- Opening Delimiter -

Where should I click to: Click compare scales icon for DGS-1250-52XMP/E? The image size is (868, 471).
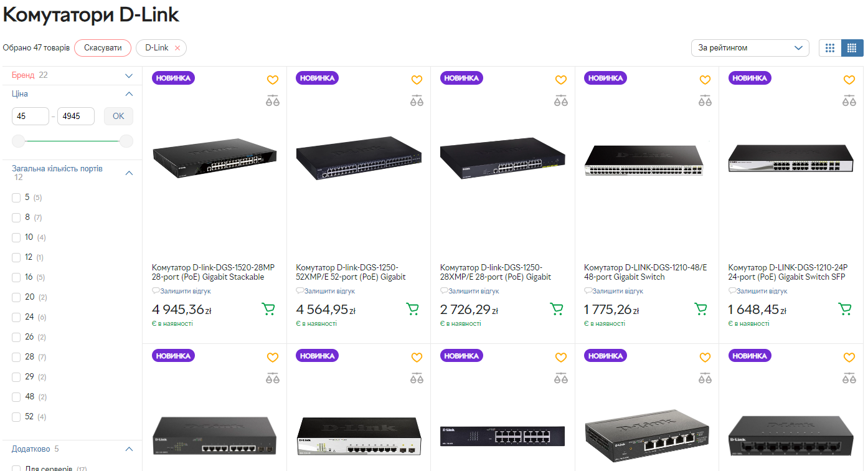coord(417,100)
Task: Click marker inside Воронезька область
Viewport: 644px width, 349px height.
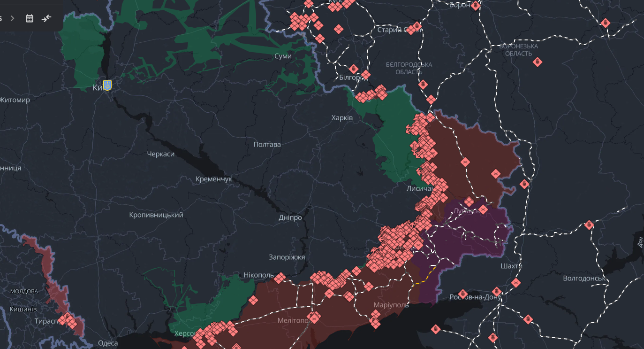Action: (x=538, y=62)
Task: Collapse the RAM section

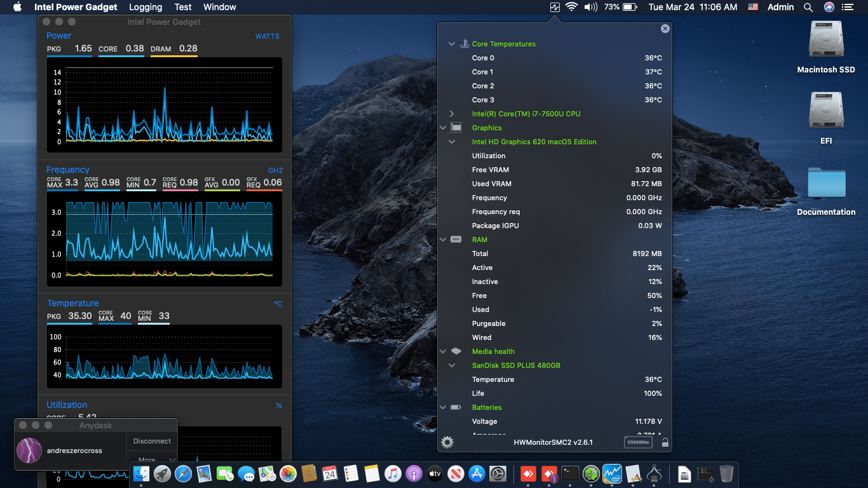Action: (443, 240)
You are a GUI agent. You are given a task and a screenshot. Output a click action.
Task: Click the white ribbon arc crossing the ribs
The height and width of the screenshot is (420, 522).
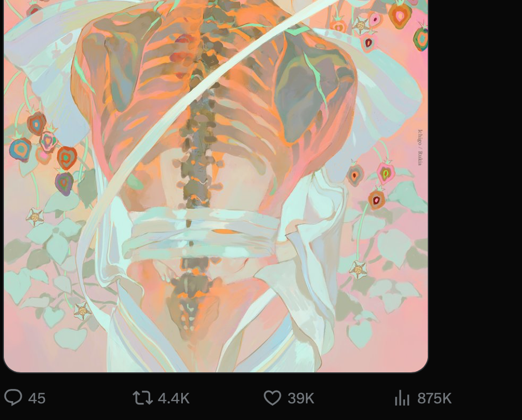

- Closing Delimiter -

**GOAL OF THE EXERCISE**
Starting at the line that contains "Task: Click marker inside Воронезька область", reproduce each line exactly through the end of the entries above, leaving every picture out.

**RESPONSE**
Task: Click marker inside Воронезька область
Viewport: 644px width, 349px height.
Action: (x=538, y=62)
Task: Collapse the RAM section

Action: (443, 240)
You are a GUI agent. You are given a task and a screenshot. Output a click action.
Task: Click the white ribbon arc crossing the ribs
The height and width of the screenshot is (420, 522).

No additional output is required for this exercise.